+++ Texto fornecido

Estas são hipóteses tão absurdas que não deveriam sequer ser cogitadas nem mesmo em circunstâncias extremas. Contudo, existem outras mais exeqüíveis, mais simples e ainda menos radicais do que fabricar gente pela metade. Uma destas seria instituir o IPVPP imposto sobre propriedade de pernas e de pés. Não existe o IPVA? Então por que esta tolerância para com os pedestres? Por que este privilégio? Como a maioria destes é de pessoas de baixa renda, poucas poderiam pagar e deixariam de eguarem pelas ruas atrapalhando o trânsito. Só com esta medida, certamente o fluxo de automóveis de passeio aumentaria em mais de dez por cento a sua velocidade. Outra medida de efeito imediato seria a proibição pura e simples do tráfego de ônibus - sobretudo aqueles que servem os bairros proletários - pelas mesmas vias dos automóveis de luxo. Esses tiranossauros seriam obrigados, por lei, a trafegar apenas dentro dos limites dos próprios bairros a que servem, facilitando assim a formação de guetos e a separação formal (porque na prática ela já existe) entre as classes sociais. Onde já se viu membros das classes A e B se misturarem com os da C e D? Certo que esta prática há muito tempo já existe nos chopinguecenters e nos seus arredores, mas deveria se estender a toda a área urbana.

Como vêem, as soluções existem, são factíveis e até já estão em pleno vigor em alguns setores das grandes cidades. Está faltando somente transformá-las em leis e torná-las obrigatórias e generalizadas.

++++++
+++ Dados registrados

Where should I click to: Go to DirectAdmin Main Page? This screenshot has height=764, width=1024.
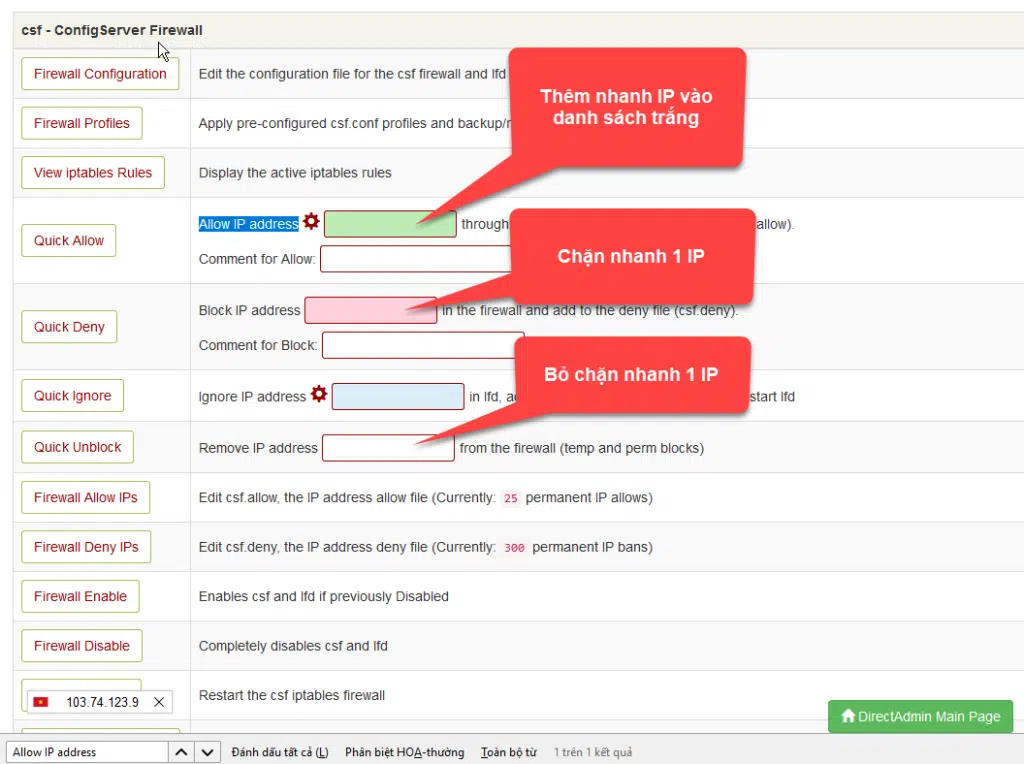(x=920, y=716)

++++++

Complete o seguinte:
A. De acordo com o texto, o que designa a sigla IPVPP?
B. Reproduza do texto o trecho que começa em "Como vêem, as" e termina em "obrigatórias e generalizadas.".
Baseie-se unicamente no texto para responder.

Respostas às tarefas:
A. Imposto sobre propriedade de pernas e de pés.

B.
Como vêem, as soluções existem, são factíveis e até já estão em pleno vigor em alguns setores das grandes cidades. Está faltando somente transformá-las em leis e torná-las obrigatórias e generalizadas.